In order to use a Python accelerator, we will first need to pass the *NdArray* as argument to the assembly function and not the **StencilMatrix** object.

Since this will be *ugly* it is highly recommanded that one creates an *interface* function that will be calling the *core* assembly function. It is the later one that we will accelerate using Numba or Pyccel.

In [1]:
from simplines import SplineSpace
from simplines import TensorSpace
from simplines import StencilMatrix
from simplines import StencilVector

## 1D Case

### Pure Python

The novelties here are

* we add Python Typing Syntax to our function
* we use the matrix as **inout** argument, in the spirit of Fortran.

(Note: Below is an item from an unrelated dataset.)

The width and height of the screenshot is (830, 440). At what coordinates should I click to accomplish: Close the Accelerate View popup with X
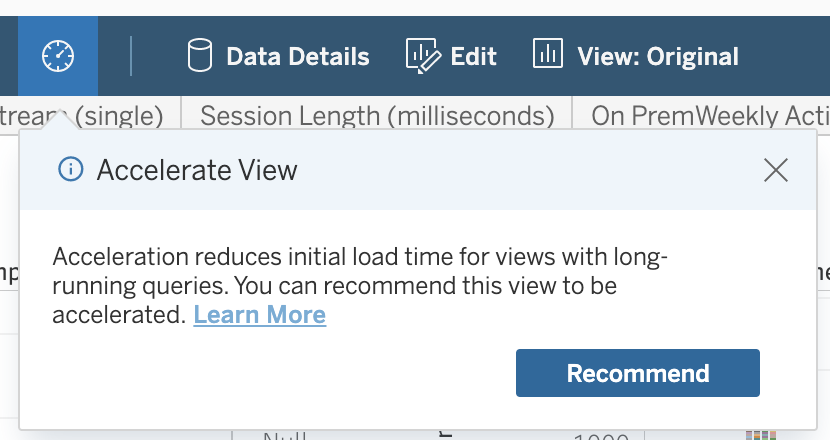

This means that we shall have a procedure and not a function.
* we shift the access to memory when storing the Matrix entries

In [2]:
def assemble_stiffness_1d(nelements: 'int', 
                          degree: 'int', 
                          spans: 'int[:]', 
                          basis: 'double[:,:,:,:]', 
                          weights: 'double[:,:]', 
                          points: 'double[:,:]', 
                          matrix: 'double[:,:]'):
    """
    assembling the stiffness matrix using stencil forms
    """

    # ... sizes
    ne1       = nelements
    p1        = degree
    spans_1   = spans
    basis_1   = basis
    weights_1 = weights
    points_1  = points

    k1 = weights.shape[1]
    # ...

    # ... build matrices
    for ie1 in range(0, ne1):
        i_span_1 = spans_1[ie1]
        for il_1 in range(0, p1+1):
            for jl_1 in range(0, p1+1):
                i1 = i_span_1 - p1 + il_1
                j1 = i_span_1 - p1 + jl_1

                v = 0.0
                for g1 in range(0, k1):
                    bi_0 = basis_1[ie1, il_1, 0, g1]
                    bi_x = basis_1[ie1, il_1, 1, g1]

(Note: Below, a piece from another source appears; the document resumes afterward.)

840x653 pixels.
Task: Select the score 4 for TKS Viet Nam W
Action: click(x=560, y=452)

                    bj_0 = basis_1[ie1, jl_1, 0, g1]
                    bj_x = basis_1[ie1, jl_1, 1, g1]

                    wvol = weights_1[ie1, g1]

                    v += (bi_x * bj_x) * wvol

                # we shift the test index by p1
                matrix[i1, p1+j1-i1]  += v
    # ...

    # NOTE: we will not return the matrix. 
    #       explainations will come later
    #return matrix

#### Timing using pure Python

In [3]:
V = SplineSpace(degree=3, nelements=400)
M = StencilMatrix(V.vector_space, V.vector_space)

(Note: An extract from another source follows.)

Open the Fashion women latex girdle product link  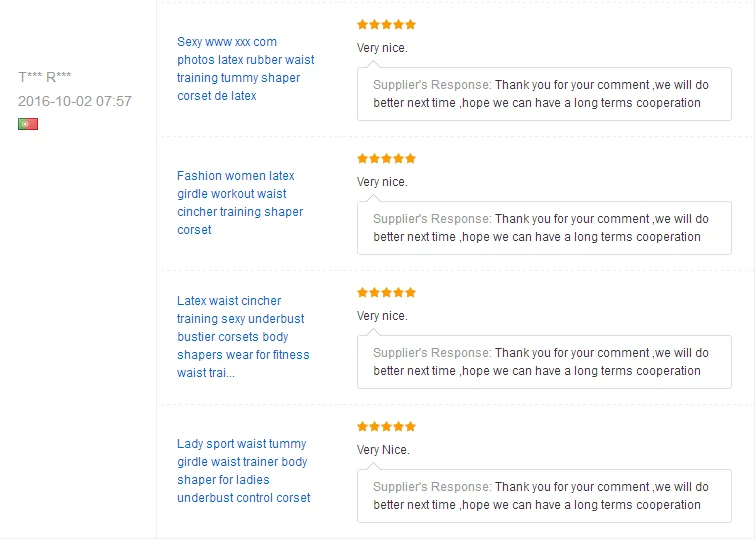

%timeit assemble_stiffness_1d( V.nelements, V.degree, V.spans, V.basis, V.weights, V.points, M._data )

38 ms ± 2.3 ms per loop (mean ± std. dev. of 7 runs, 10 loops each)


### Using Numba

When using Numba, one needs to add the decorator **njit** or **jit** and then redefine the function:

In [4]:
from numba import njit

@njit
def assemble_stiffness_1d_numba(nelements: 'int', 
                          degree: 'int', 
                          spans: 'int[:]', 
                          basis: 'double[:,:,:,:]', 
                          weights: 'double[:,:]', 
                          points: 'double[:,:]', 
                          matrix: 'double[:,:]'):
    """
    assembling the stiffness matrix using stencil forms
    """

    # ... sizes
    ne1       = nelements
    p1        = degree
    spans_1   = spans
    basis_1   = basis
    weights_1 = weights
    points_1  = points

    k1 = weights.shape[1]
    # ...

    # ... build matrices
    for ie1 in range(0, ne1):
        i_span_1 = spans_1[ie1]
        for il_1 in range(0, p1+1):
            for jl_1 in range(0, p1+1):
                i1 = i_span_1 - p1 + il_1
                j1 = i_span_1 - p1 + jl_1

                v = 0.0
                for g1 in range(0, k1):
                    bi_0 = basis_1[ie1, il_1, 0, g1]
                    bi_x = basis_1[ie1, il_1, 1, g1]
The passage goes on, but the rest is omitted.